In addition to its string of livestreamed events, the 2020 Boston Book Festival is hosting several outdoor activities in October for in-person visitors.
The festival’s annual Book Hunt Oct. 1 and 2 offers the chance to search for free books, authored by festival presenters, hidden around Boston and other towns. Follow the organization on Twitter and Instagram (@bostonbookfest) for clues to the hidden treasures’ whereabouts. This year, the festival has involved a wider range of towns in its adventure.
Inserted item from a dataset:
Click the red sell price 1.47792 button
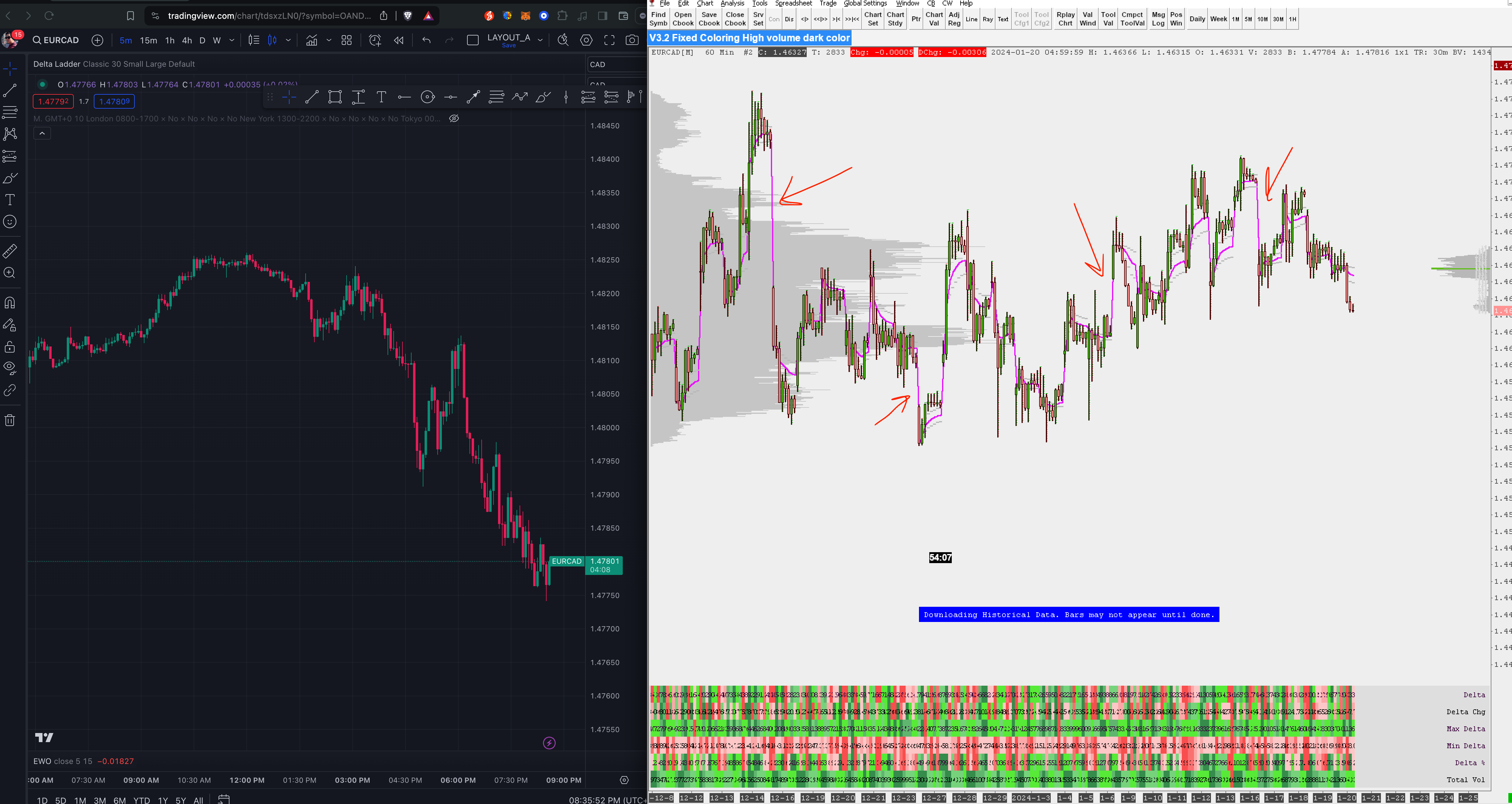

That means bibliophiles can also follow these institutions for clues: Walden Woods Project (@TheWaldenWoods), Louisa May Alcott’s Orchard House (@LouisaMayAlcott), the Emily Dickinson Museum (@DickinsonMuseum); the Eric Carle Museum of Picture Book Art (@carlemuseum); Herman Melville’s Arrowhead (@Arrowhead1850), Edith Wharton’s The Mount (@TheMountLenox), and the Harriet Beecher Stowe Center in Connecticut (@HBStoweCenter).
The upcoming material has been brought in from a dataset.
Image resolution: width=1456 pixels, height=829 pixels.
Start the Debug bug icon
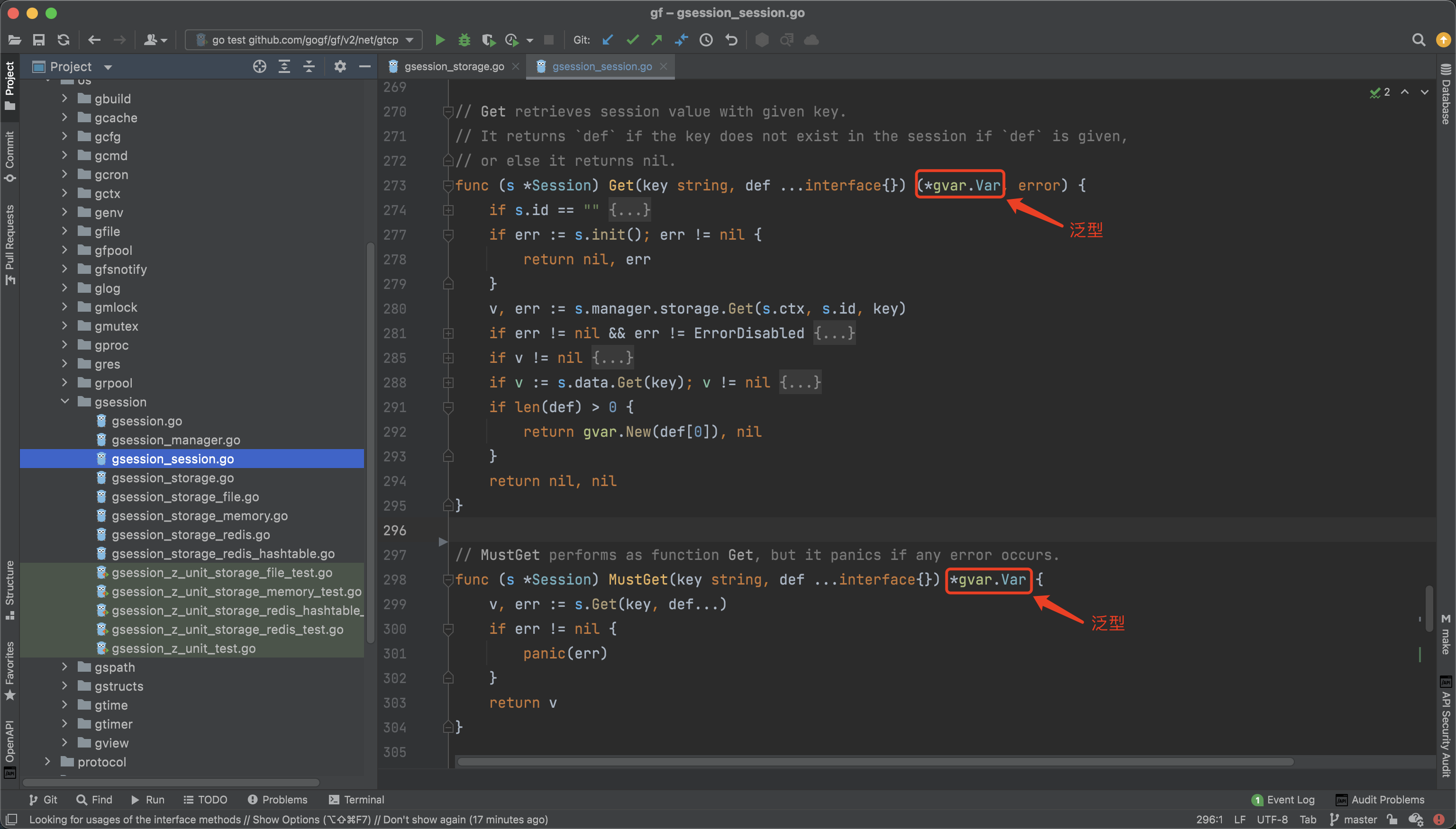pyautogui.click(x=464, y=40)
Via the festival’s Story Walks project, families can pick up a map at Frugal Bookstore in Roxbury to see which of the neighborhood’s stores have displayed pages of Kwame Alexander’s Caldecott Medal-winning children’s book, “The Undefeated.” Or they can go to Downtown Crossing to peruse the pages of Oge Mora’s “Saturday,” displayed in storefronts. Additional activities, including a giveaway from J.P. Licks, will be stationed along each route. Both walks will be up and running for the length of the festival. Maps will also be available at bostonbookfest.org/story-walks/.
While in Downtown Crossing, stop by the window at 27 School St. to read 10 memorable submissions to the festival’s At Home Community Writing project. Each mini essay captures a slice of life, however ordinary, during the pandemic from local residents.